Why would a commercial investor consider wholesaling a great commercial deal? Wouldn’t they want to keep it as an investment for themselves? Well, they may have found a great deal, but they might not have the capital to purchase it. Not only may they be short on cash, but they also could be a beginner investor. Wholesaling commercial real estate is a great way for beginners to build up savings to invest in commercial real estate of their own. Using the wholesaling strategy, beginner commercial investors don’t need a down payment or loans, so it’s a terrific way to get started in commercial real estate.
3 Steps to Wholesaling Commercial Real Estate
The commercial wholesaling process can be broken down into 3 steps:
- Generate commercial leads
- Get good deals under contract
- Find buyers and close the deal
1. Generate Leads
Lead generation is a crucial aspect of commercial real estate investing. Investors can learn to talk to sellers, analyze deals, and even utilize creative financing techniques. However, these skills are useless without leads. So, the wholesaling process begins with learning how to connect with commercial property owners by contacting them directly. I have developed multiple strategies for connecting directly with property owners. And these strategies work regardless of what market you are in.
The key to step one is to implement effective lead generating strategies, be tenacious in following up to capitalize on leads, and then build rapport and credibility once you’ve connected with the property owner.
2. Get Good Deals Under Contract
A good deal has three components:
- Priced under market
- Has the potential to increase the NOI
- The Potential for Seller Financing
The ability to increase the NOI is important because as the NOI goes up, the property value goes up.
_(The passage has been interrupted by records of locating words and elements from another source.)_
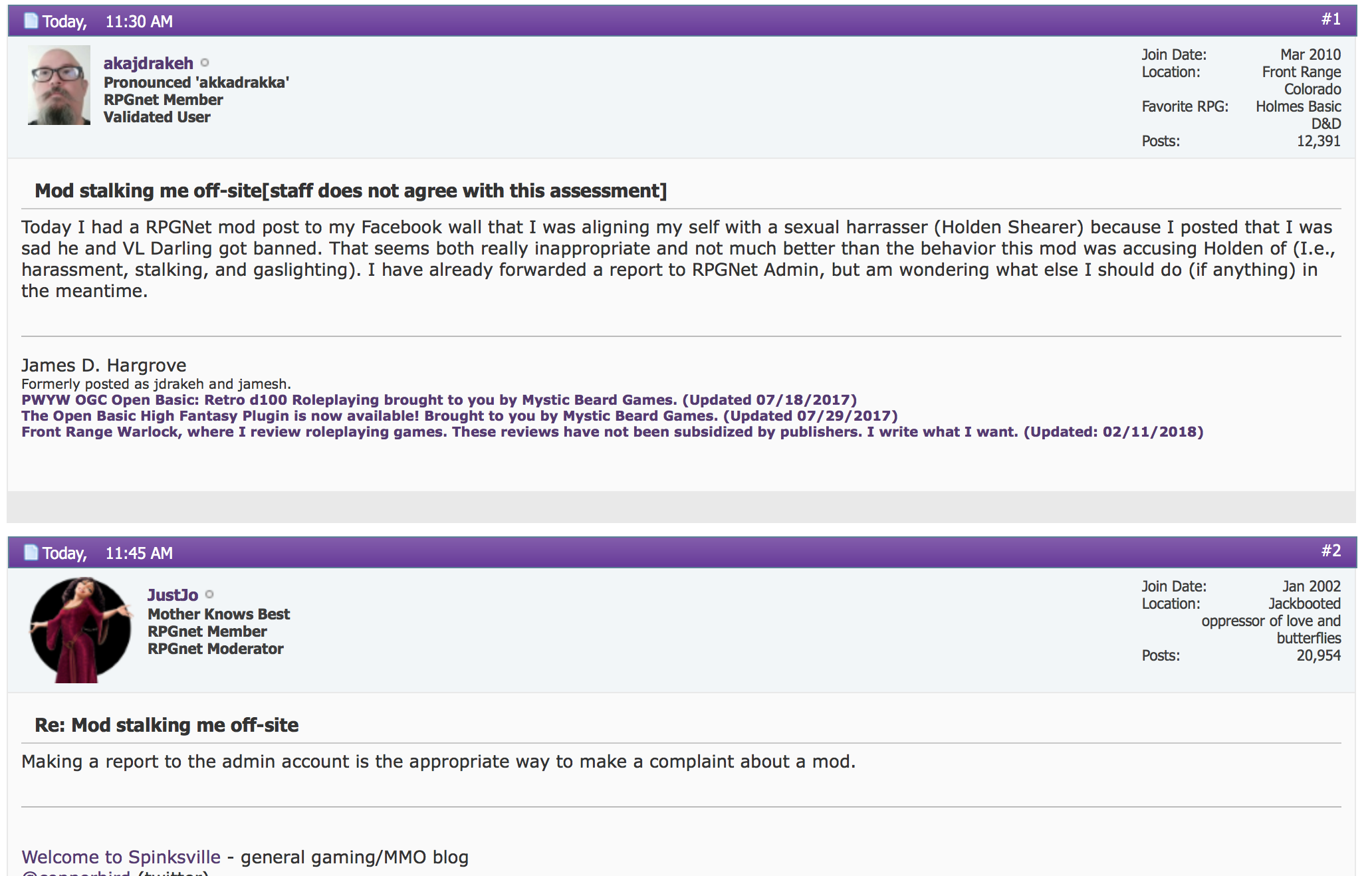Open akajdrakeh's avatar photo
1372x876 pixels.
[x=58, y=85]
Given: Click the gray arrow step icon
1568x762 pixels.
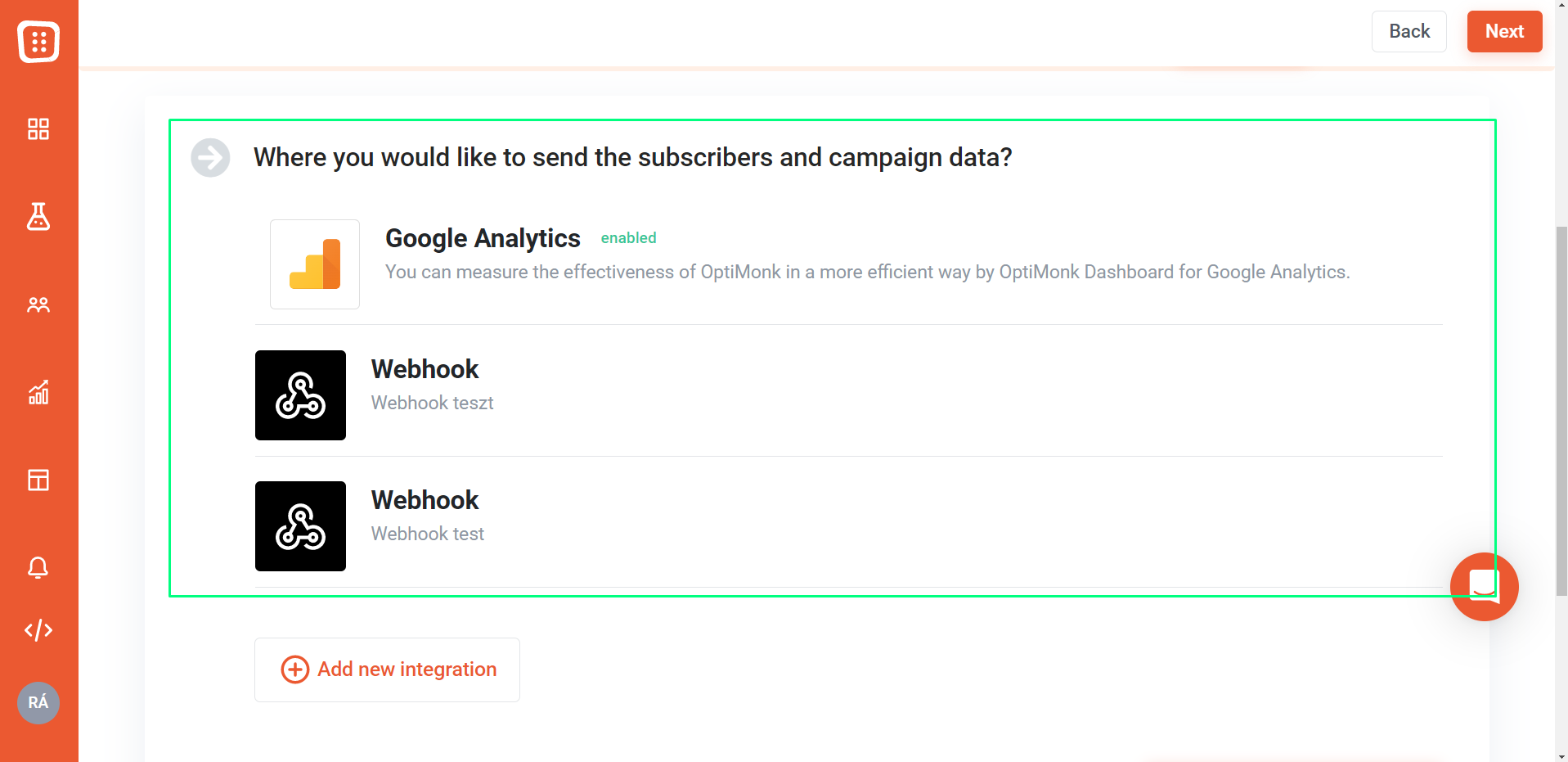Looking at the screenshot, I should point(210,157).
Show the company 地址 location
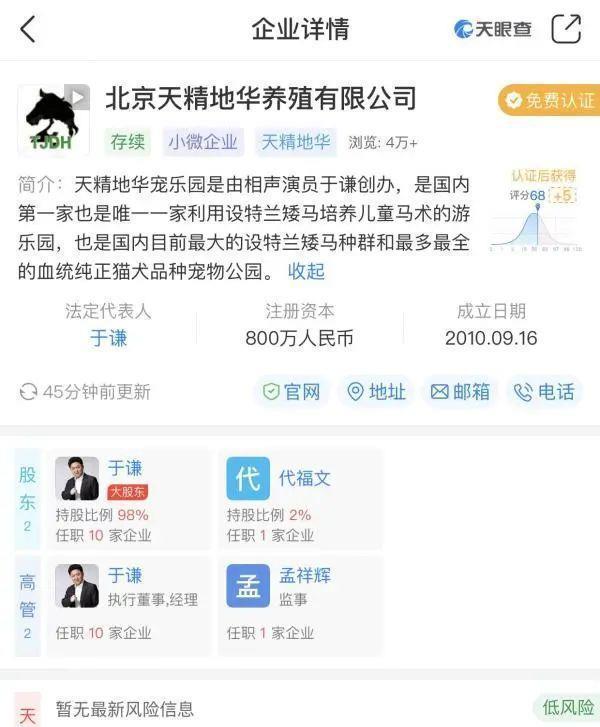 point(377,392)
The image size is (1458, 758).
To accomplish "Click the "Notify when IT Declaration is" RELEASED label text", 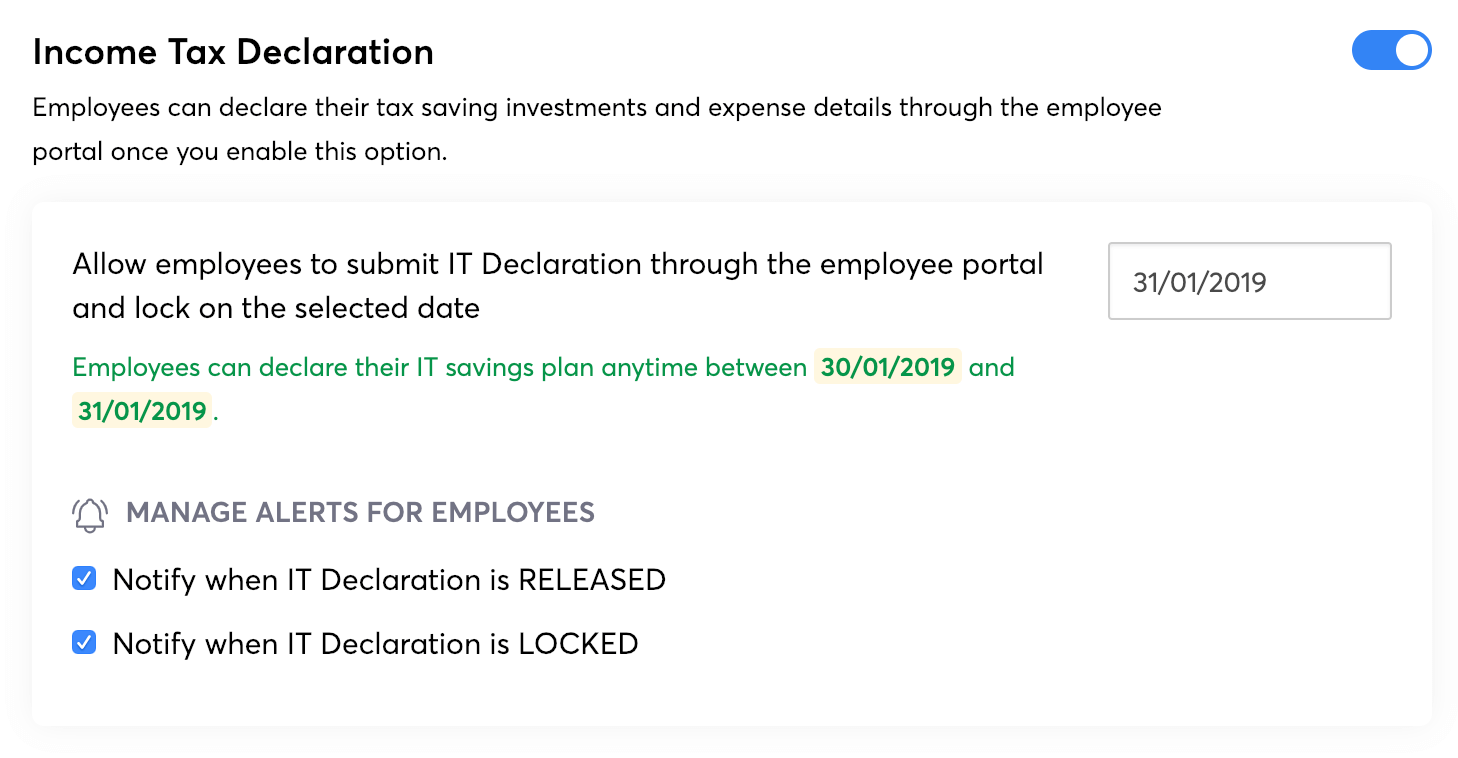I will point(310,580).
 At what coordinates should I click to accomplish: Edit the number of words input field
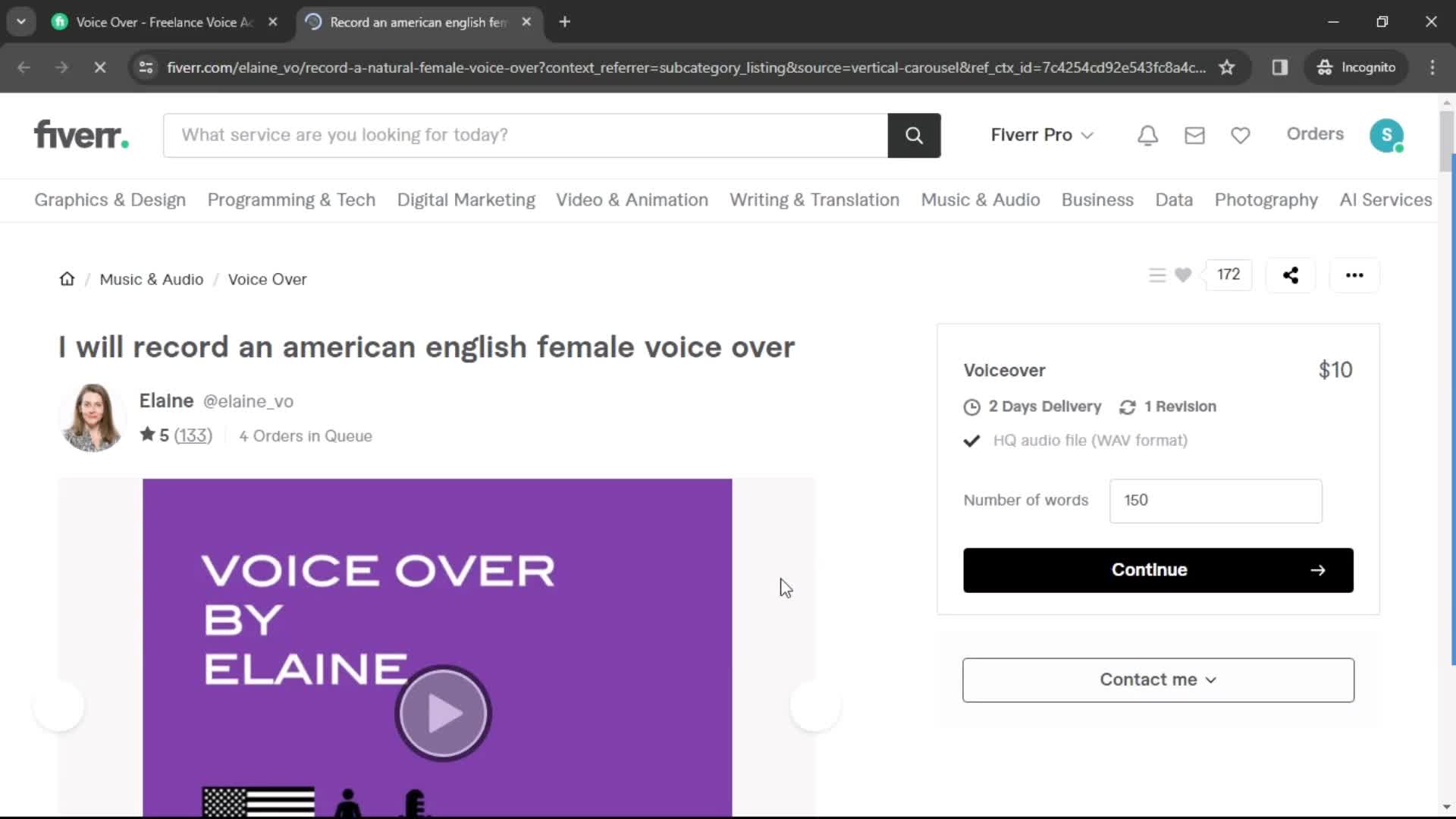click(1214, 500)
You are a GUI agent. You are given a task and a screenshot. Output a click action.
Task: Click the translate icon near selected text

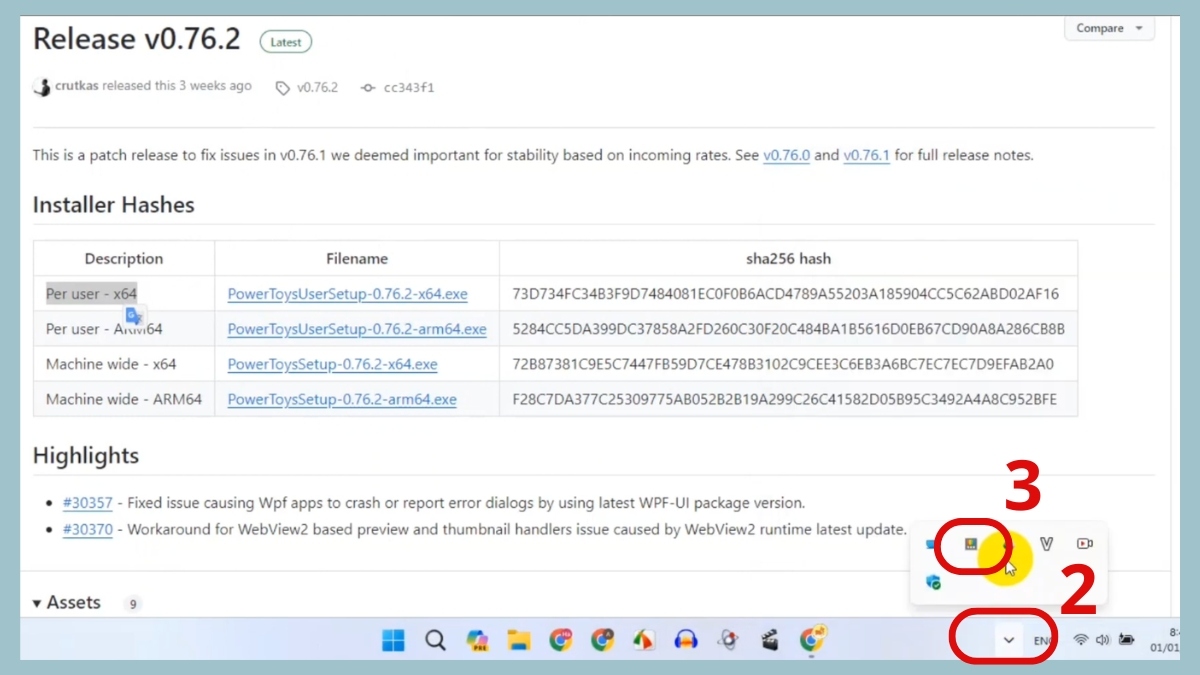click(x=134, y=318)
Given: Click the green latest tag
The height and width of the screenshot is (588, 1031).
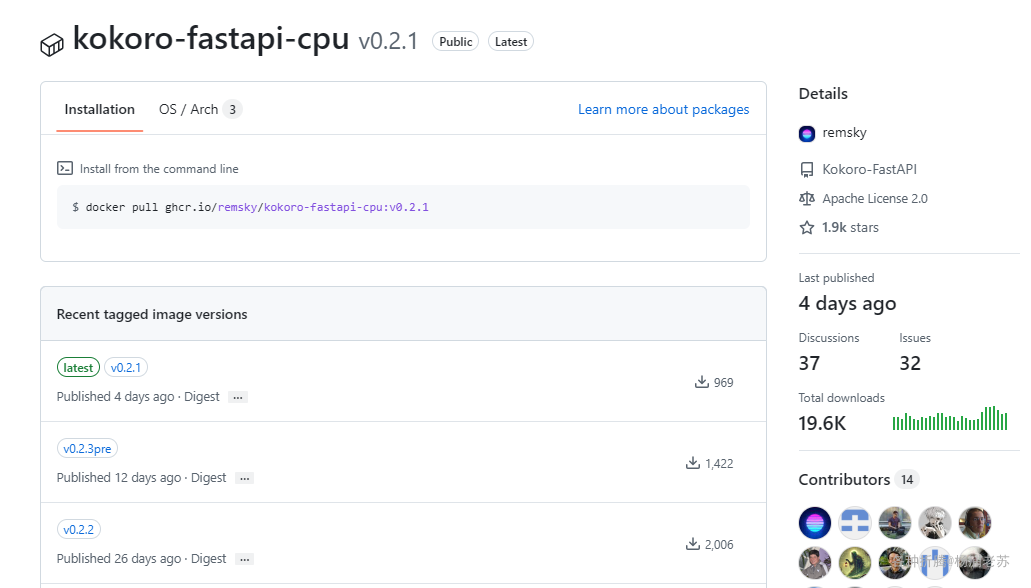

If you can increase the rents or lower expenses, you increase the NOI, forcing the equity and creating value.
Seller financing is also a key component when structuring a good deal. This includes a Master Lease Agreement, seller carry first, or seller carry second. Since creative financing is based on the seller’s motivation, investors need to be a good listener and know the strategies.
There are two essential components to include in a commercial contract when wholesaling commercial real estate:
- Protection of your earnest money deposit.
- Language that allows you to wholesale the deal. This enables you to assign your contract to the next buyer so that you can get paid.
To put a property under contract the buyer is required to put down a small deposit and that money needs to be protected. This is done by including contingency clauses in the contract. Here are 4 earnest money protection clauses for any commercial contract:
Financing Clause – The contract must include a financing clause that allows the buyer to back out of the deal and get their deposit back if they are unsuccessful getting financing.
Inspection Clause – An inspection clause in the contract enables the buyer to get out and get their money back if the inspection fails.
Appraisal Clause – Many commercial contracts miss this, but the contract must include an appraisal clause.
Title Clause – A title clause enables the buyer to back out the deal if there is a lean on the property or something is wrong with the title.
3. Finding Buyers and Closing the Deal
Investors wholesaling commercial property can build a buyers list through online marketing. Just by going online and advertising or marketing your deal, you can build up a buyers list in a very short amount of time. Another avenue is networking. Commercial real estate is a relationship-based business. Deals are made, money is raised, and problems are solved through relationships.
If you want to invest in commercial real estate but don’t have the cash, the solution could be to wholesale under contract deals to qualified buyers for a fee. You don’t need a down payment and there’s no need for loans. Using this strategy, beginners can build up a treasure chest to purchase their own commercial deals.